## Description

This notebook uses BLIP-2, a state-of-the-art vision-language model by Salesforce, to generate descriptive text annotations (captions) of real images locally. These annotations can be used as downstream prompts for input into text-to-image diffusion models, to generate new synthetic image datasets. An intermediary large language model (LLM) may be used to format and clean/improve the quality of annotations created before they are used for diffusion input.

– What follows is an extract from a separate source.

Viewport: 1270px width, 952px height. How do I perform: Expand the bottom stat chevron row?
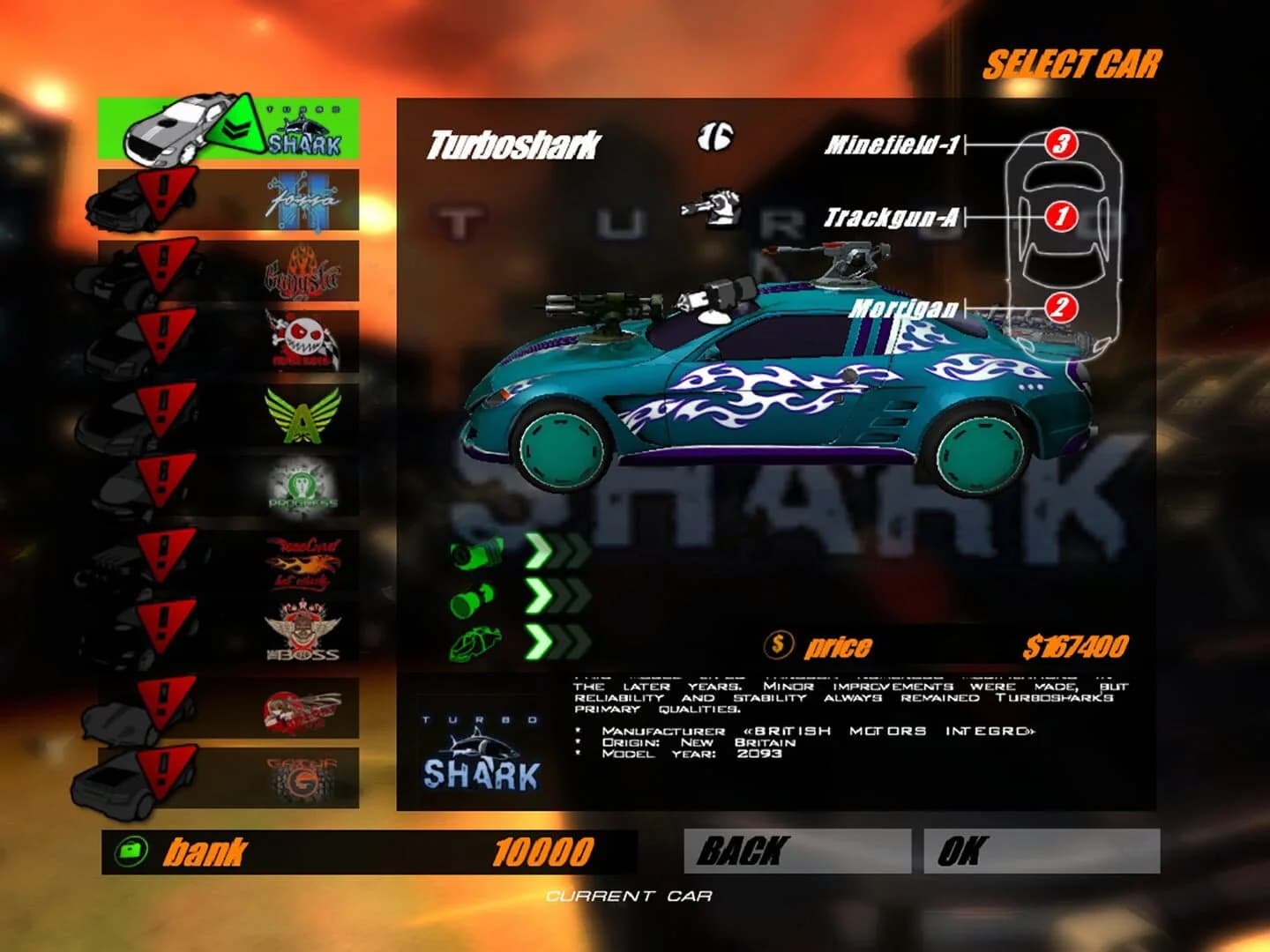coord(557,640)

HuggingFace docs: https://huggingface.co/docs/transformers/main/en/model_doc/blip_2.

## Set-up environment

First, follow the set up instructions in (make sure you have finished running 'python download_data.py')

Compute advisory: Recommended to run in a GPU environment with high RAM.

In [1]:
%%time

# Standard libraries
import random
import time
import logging
from typing import List, Dict, Tuple, Any

# Third-party libraries
import numpy as np
import PIL
import torch
from transformers import AutoProcessor, Blip2ForConditionalGeneration, BlipProcessor, logging as transformers_logging

# Bitmind-specific libraries
from bitmind.image_dataset import ImageDataset
from bitmind.constants import DATASET_META

  from .autonotebook import tqdm as notebook_tqdm
2024-07-03 10:51:38.216308: E external/local_xla/xla/stream_executor/cuda/cuda_fft.cc:479] Unable to register cuFFT factory: Attempting to register factory for plugin cuFFT when one has already been registered
2024-07-03 10:51:38.430967: E external/local_xla/xla/stream_executor/cuda/cuda_dnn.cc:10575] Unable to register cuDNN factory: Attempting to register factory for plugin cuDNN when one has already been registered
2024-07-03 10:51:38.432390: E external/local_xla/xla/stream_executor/cuda/cuda_blas.cc:1442] Unable to register cuBLAS factory: Attempting to register factory for plugin cuBLAS when one has already been registered
2024-07-03 10:51:38.789632: I tensorflow/core/platform/cpu_feature_guard.cc:210] This TensorFlow binary is optimized to use available CPU instructions in performance-critical operations.
To enable the following instructions: AVX2 FMA, in other operations, rebuild TensorFlow with the appropriate compiler flags.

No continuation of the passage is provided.